Answer by Jose Arnaldo Dris for Elementary+Short+Useful

2011-12-03T19:37:44Z

The Arithmetic Mean-Geometric Mean Inequality.

Answer by Jonathan Ringstad for Elementary+Short+Useful

2011-12-04T03:38:18Z

My suggestion -- assuming they have not yet taken a class on complex analysis -- would be to talk about Eulers formula and De Moivre's formula, along with the complex representations of the most common trigonometric functions. Perhaps, if there is time left, power series and the Cauchy product could be touched upon.

This could help the students to understand better how some trigonometric identities can be derived, which is usually not explained in detail until a first course on complex analysis.

Each of the topics is simple enough to introduce in a very short amount of time, so there would probably be time left to show some cool applications.

Answer by One_math_boy for Elementary+Short+Useful

2011-12-04T10:41:59Z

Cauchy's integral theorem and Cauchy's integral formula.
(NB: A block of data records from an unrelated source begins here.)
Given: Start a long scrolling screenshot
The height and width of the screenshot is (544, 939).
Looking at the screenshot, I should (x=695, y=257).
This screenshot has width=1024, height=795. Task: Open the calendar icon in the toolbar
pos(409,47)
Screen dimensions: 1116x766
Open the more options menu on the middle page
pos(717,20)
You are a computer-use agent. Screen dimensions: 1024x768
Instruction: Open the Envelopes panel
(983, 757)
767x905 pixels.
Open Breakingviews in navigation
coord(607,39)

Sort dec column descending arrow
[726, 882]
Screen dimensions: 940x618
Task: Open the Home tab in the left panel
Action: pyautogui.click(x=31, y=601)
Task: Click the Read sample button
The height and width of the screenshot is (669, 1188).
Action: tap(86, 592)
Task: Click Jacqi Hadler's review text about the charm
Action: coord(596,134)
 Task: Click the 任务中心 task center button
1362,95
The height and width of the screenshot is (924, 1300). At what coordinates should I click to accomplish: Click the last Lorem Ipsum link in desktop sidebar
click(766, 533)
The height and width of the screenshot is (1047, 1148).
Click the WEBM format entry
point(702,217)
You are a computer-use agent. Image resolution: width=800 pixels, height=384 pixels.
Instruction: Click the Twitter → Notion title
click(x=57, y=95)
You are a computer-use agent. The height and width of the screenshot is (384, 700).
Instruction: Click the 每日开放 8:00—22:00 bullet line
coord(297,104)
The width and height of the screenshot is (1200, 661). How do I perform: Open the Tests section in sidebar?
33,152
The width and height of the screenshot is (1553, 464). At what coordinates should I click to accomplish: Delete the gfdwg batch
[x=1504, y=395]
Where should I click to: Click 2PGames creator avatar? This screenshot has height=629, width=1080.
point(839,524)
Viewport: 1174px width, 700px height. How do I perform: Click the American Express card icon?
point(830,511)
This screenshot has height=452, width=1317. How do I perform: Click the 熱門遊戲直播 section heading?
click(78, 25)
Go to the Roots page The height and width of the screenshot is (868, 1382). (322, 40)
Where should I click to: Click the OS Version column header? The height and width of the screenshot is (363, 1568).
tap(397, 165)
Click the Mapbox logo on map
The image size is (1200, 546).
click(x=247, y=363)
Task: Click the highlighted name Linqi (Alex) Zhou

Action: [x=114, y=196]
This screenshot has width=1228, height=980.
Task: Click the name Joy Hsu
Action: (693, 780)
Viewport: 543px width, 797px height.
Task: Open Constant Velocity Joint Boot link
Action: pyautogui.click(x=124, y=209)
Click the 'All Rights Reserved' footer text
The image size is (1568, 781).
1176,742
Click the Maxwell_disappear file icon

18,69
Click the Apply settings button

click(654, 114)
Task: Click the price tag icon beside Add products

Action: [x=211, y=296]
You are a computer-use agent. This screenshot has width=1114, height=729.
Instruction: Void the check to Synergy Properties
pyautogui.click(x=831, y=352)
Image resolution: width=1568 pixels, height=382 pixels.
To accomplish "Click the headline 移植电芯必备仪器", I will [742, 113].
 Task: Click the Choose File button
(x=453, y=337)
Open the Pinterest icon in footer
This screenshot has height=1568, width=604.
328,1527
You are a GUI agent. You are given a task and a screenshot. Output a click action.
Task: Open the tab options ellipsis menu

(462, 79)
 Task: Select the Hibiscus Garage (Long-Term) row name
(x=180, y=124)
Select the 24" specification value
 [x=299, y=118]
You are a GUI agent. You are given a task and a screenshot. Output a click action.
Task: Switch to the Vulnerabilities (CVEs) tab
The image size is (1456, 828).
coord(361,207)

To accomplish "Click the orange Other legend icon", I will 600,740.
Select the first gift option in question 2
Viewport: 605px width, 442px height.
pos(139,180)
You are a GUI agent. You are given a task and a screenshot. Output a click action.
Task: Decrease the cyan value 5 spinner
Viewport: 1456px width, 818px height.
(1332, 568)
It's really an example of a jewellery-type and tool-type theorem at the same time. It can be introduced and proved for students that even don't know about functions of complex variables in 20 minutes. And other 10 minutes can be spend to say how many applications and generalizations these results have in theory of functions and applied mathematics.

Answer by Michael Greinecker for Elementary+Short+Useful

2011-12-04T10:56:13Z

Moore closures, their relation to collections of Moore-closed sets and a characterization for closure under finitary operations.

One can then discuss why Moore-closed sets form a complete lattice and a lot more, if one feels so inclined.

This is certainly something students will encounter over, and over, and over again in different guises. Moore-closures are certainly among the most useful trivialities I know.